My mother has always been quite a talker. She's gregarious and is never happier than when her house is full of children, grandchildren, pets, ringing telephones, and neighbors dropping in. She likes music on the radio or a talk show on the small countertop TV when she's in the kitchen fixing a meal.

When she talks, she doesn't necessarily expect to be answered. Not always, at least. In fact, a good part of the time she's probably unaware that she's talking aloud. I suspect one reason she likes having a dog is that a pet can always provide her with an excuse for a monologue.

My father, in his usual living-room chair, lowers his newspaper a moment to cock an ear toward the kitchen for a few seconds.

"Mary, are you talking to me? 'Cause if you are, I can't hear a word you're saying."

"No, Bill, I'm talking to the dog."

Most often, she actually is talking to the dog, who's a patient listener, especially when Mother is mixing up eggs, ground beef, and onions for a meatloaf.

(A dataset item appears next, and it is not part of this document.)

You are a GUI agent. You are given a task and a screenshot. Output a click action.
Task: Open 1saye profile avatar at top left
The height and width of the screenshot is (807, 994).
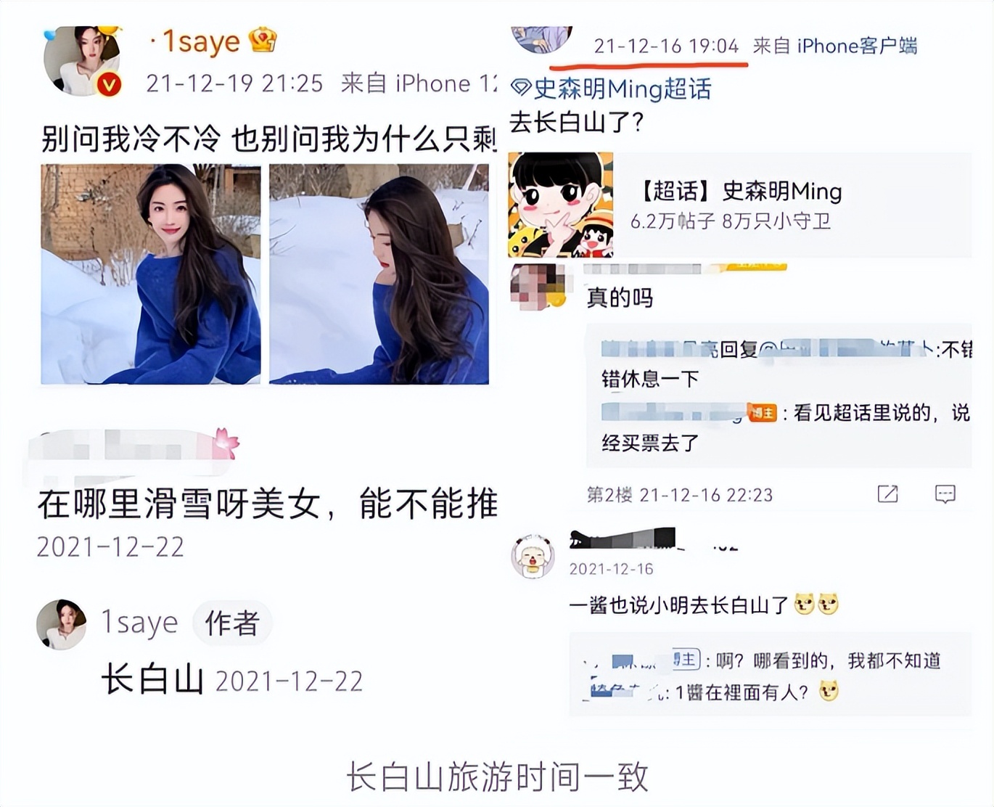point(82,60)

But occasionally the dog is fast asleep on the far side of the living room. Hearing her explanation, my father just looks at me, rolls his eyes, and raises his newspaper again.

It's never a sure thing, however, because at times Mother does indeed expect a human to respond. On those occasions, she can become a little testy when she discovers that everyone has been ignoring her.

She walks to the kitchen doorway with egg, breadcrumbs, and sticky bits of ground beef on her hands. Then she stares at my father for a minute or two before saying, "Bill."

She says that single word with a certain tone in her voice, and my father looks up.

"What? Were you talking to me?"

"Of course I was talking to you. Do you think I've been out here talking to myself all this time?"


"Have you heard a single word I've said for the last 10 minutes?"

"No, I wasn't listening. I thought you were talking to the dog."

Big sigh and a long stare at the ceiling. "Never mind. Just never mind."

My husband and I long ago reached the point where we could anticipate these exchanges almost word for word whenever we visited my parents, and we'd always smile at each other.

But recently, I thought I saw my two oldest children looking at me and giggling as Mother's chattering spilled from the kitchen and my dad began his "What? I can't hear you" refrain.

My youngest child turned to his father and asked, "How does she expect us to know if she's talking to herself, or to the dog, or to us?"

"Do you mean your grandmother or your Mom?" he said. "It runs in the family, you know."

I gave him a look.

One day not long after that visit, my husband sat at our dining-room table, brooding over some financial statements that he'd spread across the table's surface.

I stood at the kitchen counter, opening a can of tuna fish to make tuna salad for our lunch. I had dumped the oily fish into a metal bowl and was chopping celery and a hard-boiled egg, when I felt something brush against my leg.

I looked down and found our cat doing figure eights around my ankles.

At the first sound of the can opener, she had given up watching the birds play hopscotch on our neighbor's roof and was reminding me that she lived in this house, too, and that tuna fish happened to be one of her favorites.

A few minutes later, while the cat crouched with a smile on her face and licked tuna oil from the inside of the can, Rog called to me. "What? Are you talking to me? Because if you are, I can't hear a word you're saying."

"No, no, I'm, uh, just talking to the cat."